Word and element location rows

++++++++++++++++++++

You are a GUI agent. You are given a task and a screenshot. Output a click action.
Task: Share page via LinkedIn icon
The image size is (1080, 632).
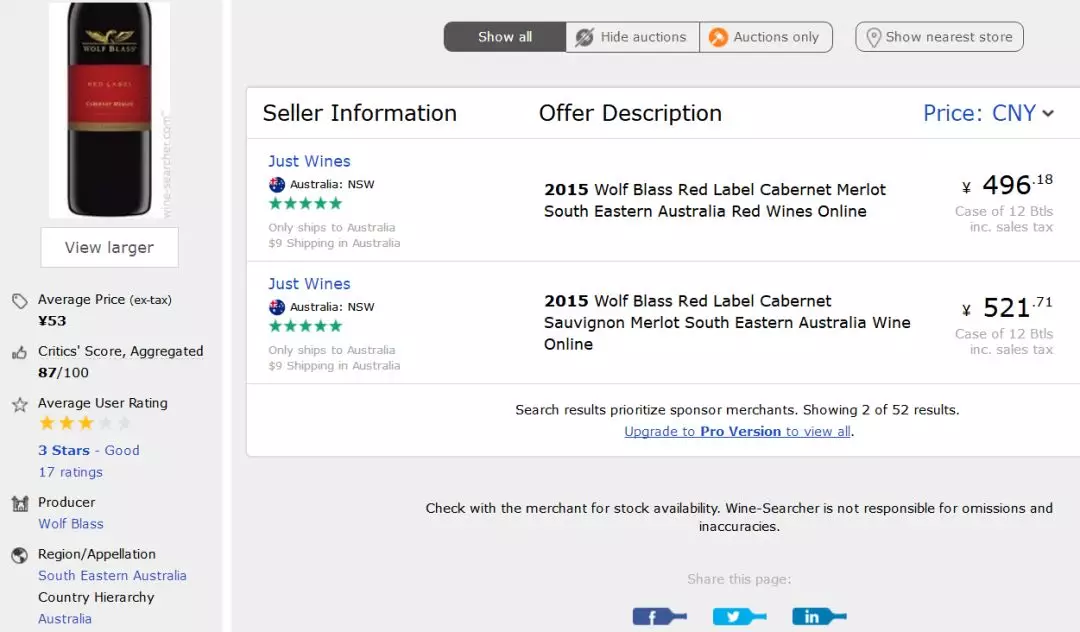(819, 616)
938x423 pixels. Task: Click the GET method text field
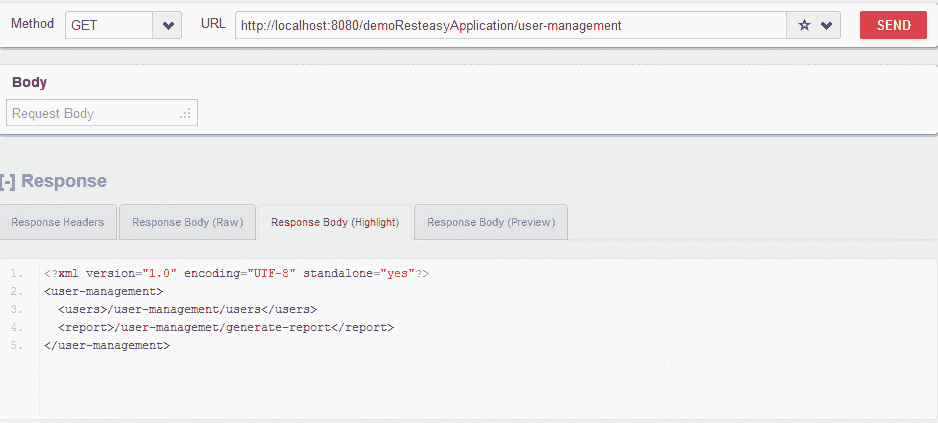(x=109, y=26)
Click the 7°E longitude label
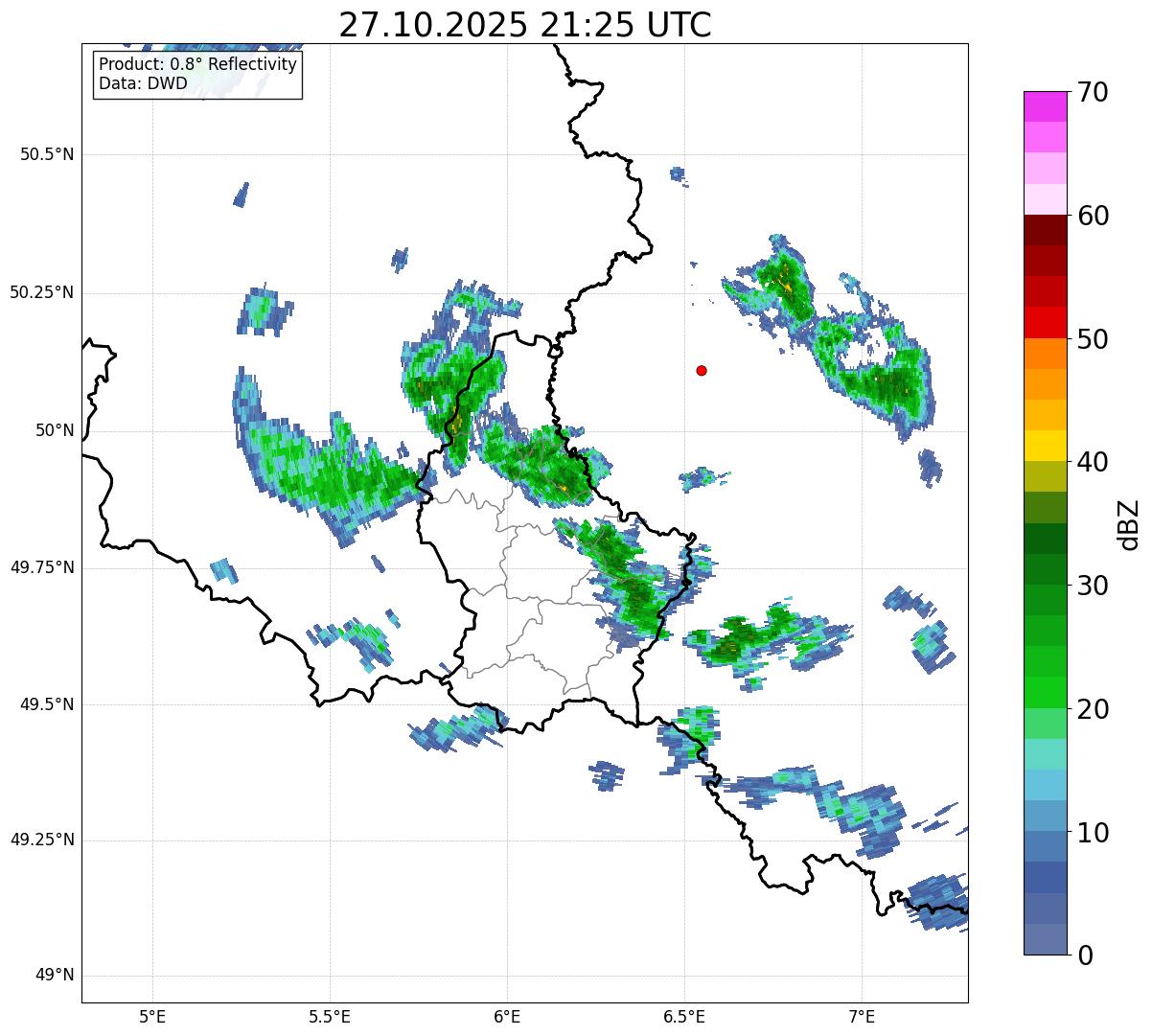Screen dimensions: 1152x1036 point(862,1016)
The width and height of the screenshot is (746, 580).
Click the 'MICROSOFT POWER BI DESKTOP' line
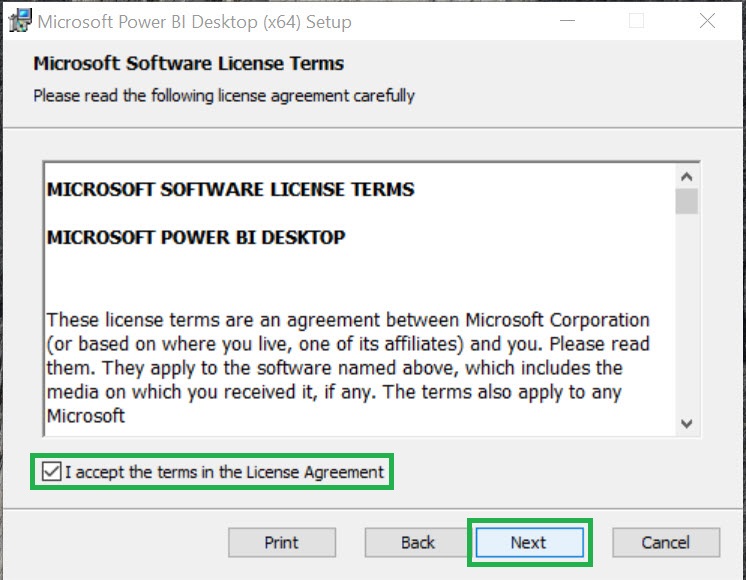pyautogui.click(x=196, y=237)
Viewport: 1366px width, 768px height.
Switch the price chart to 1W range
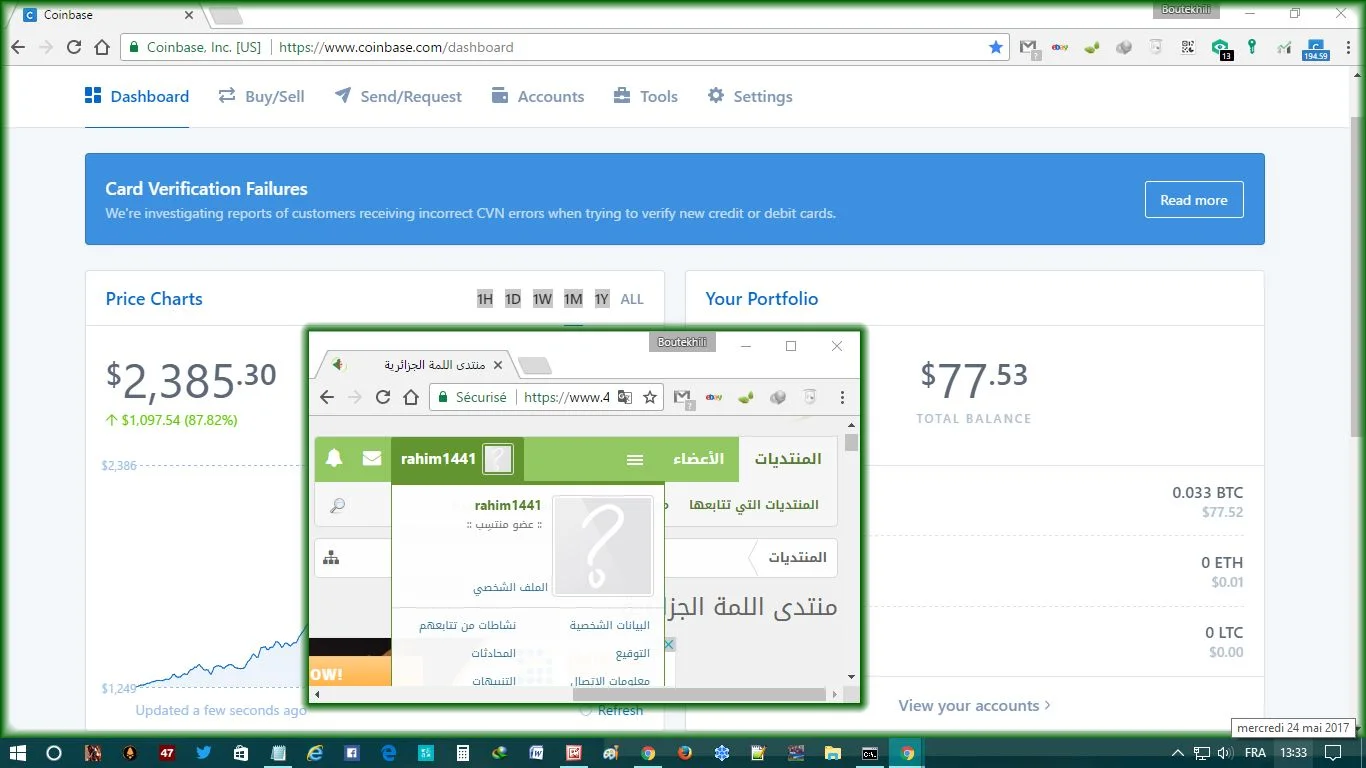click(542, 299)

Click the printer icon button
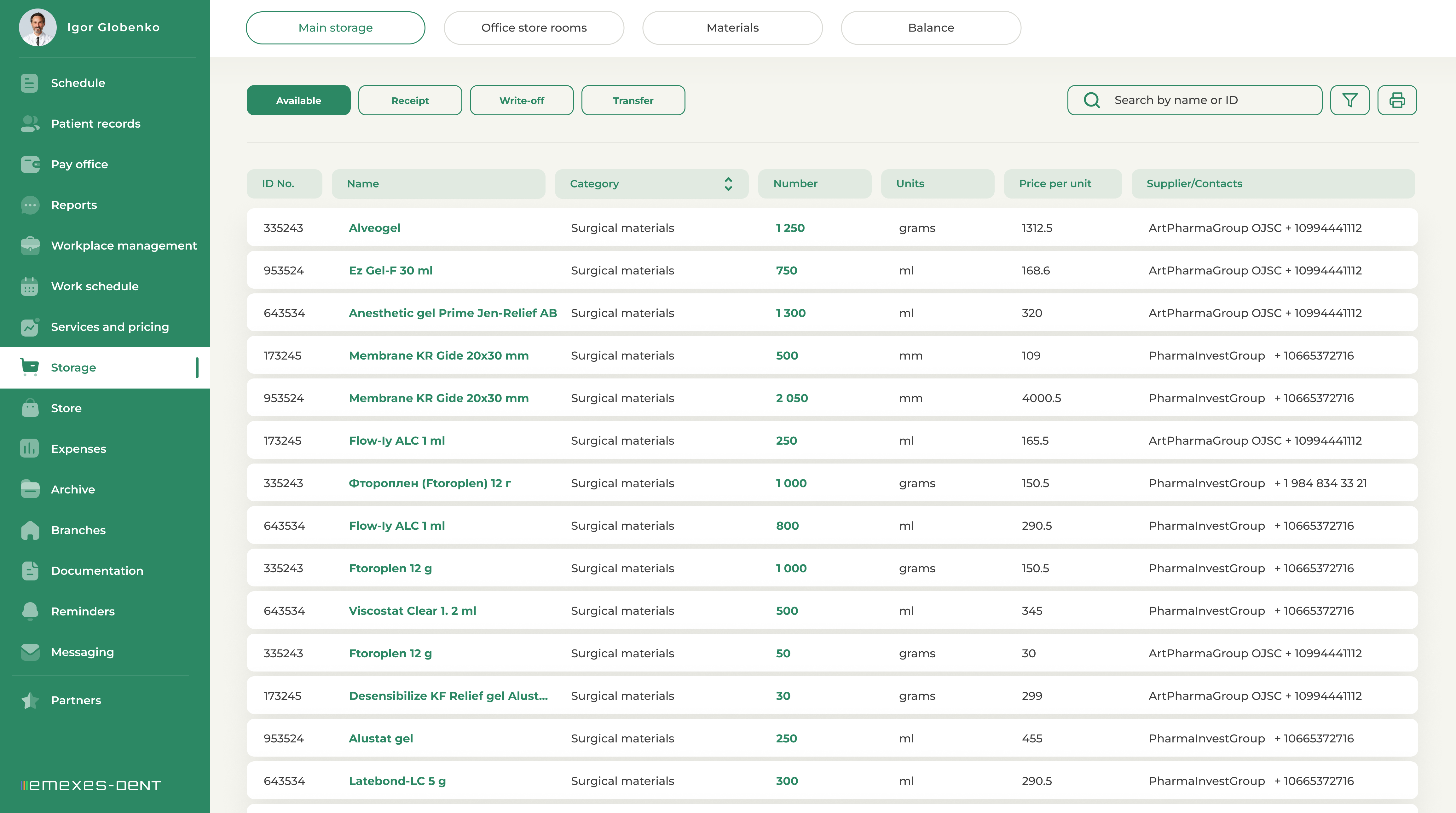click(x=1397, y=100)
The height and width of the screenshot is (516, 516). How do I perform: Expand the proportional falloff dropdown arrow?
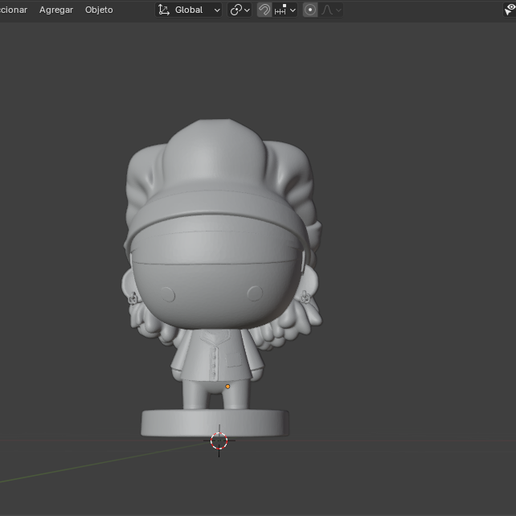click(339, 10)
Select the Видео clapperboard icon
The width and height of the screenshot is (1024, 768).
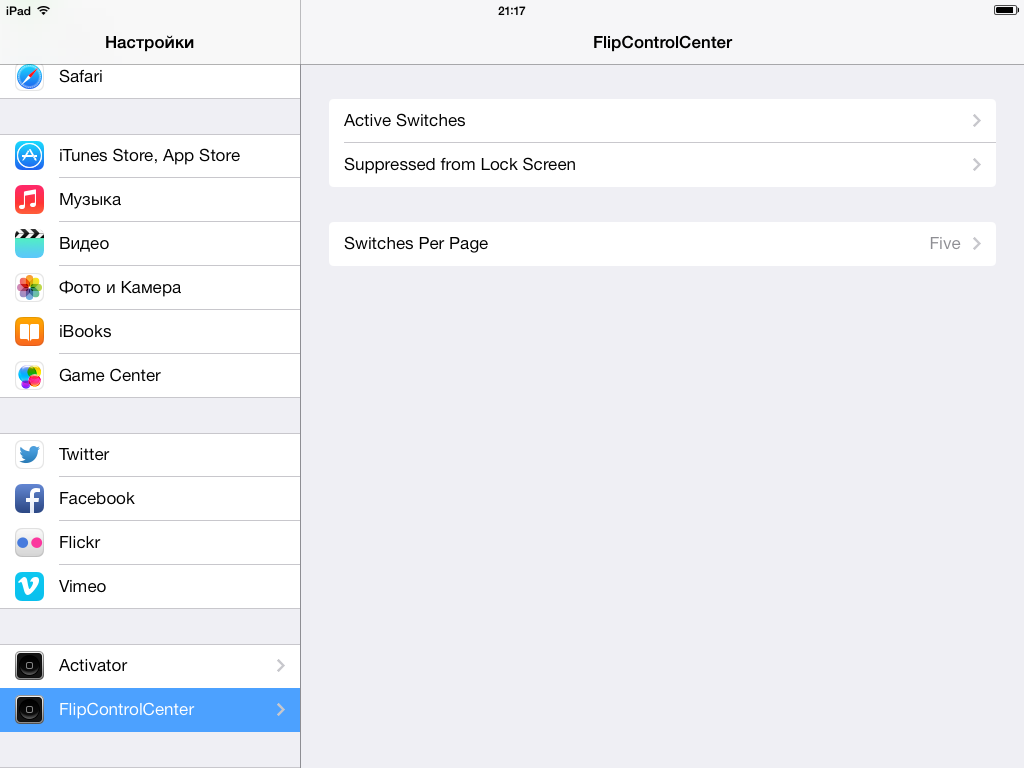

++++++++++++++++++++

Edit all of the rows above by changing every "screenshot" to "screen capture" and keeping everything else the same. Leave the pictures out of your answer.

You are a GUI agent. You are given a task and a screen capture. Output a click action.
Task: Share page via LinkedIn icon
The image size is (1080, 632).
(819, 616)
938x423 pixels. Task: Click the GET method text field
(x=109, y=26)
Click the 7°E longitude label
Screen dimensions: 1152x1036 point(862,1016)
The width and height of the screen capture is (746, 580).
Click the 'MICROSOFT POWER BI DESKTOP' line
pyautogui.click(x=196, y=237)
Viewport: 1366px width, 768px height.
Switch the price chart to 1W range
click(542, 299)

Click the printer icon button
click(x=1397, y=100)
The height and width of the screen capture is (516, 516). How do I perform: Expand the proportional falloff dropdown arrow?
click(339, 10)
Select the Видео clapperboard icon
The width and height of the screen capture is (1024, 768).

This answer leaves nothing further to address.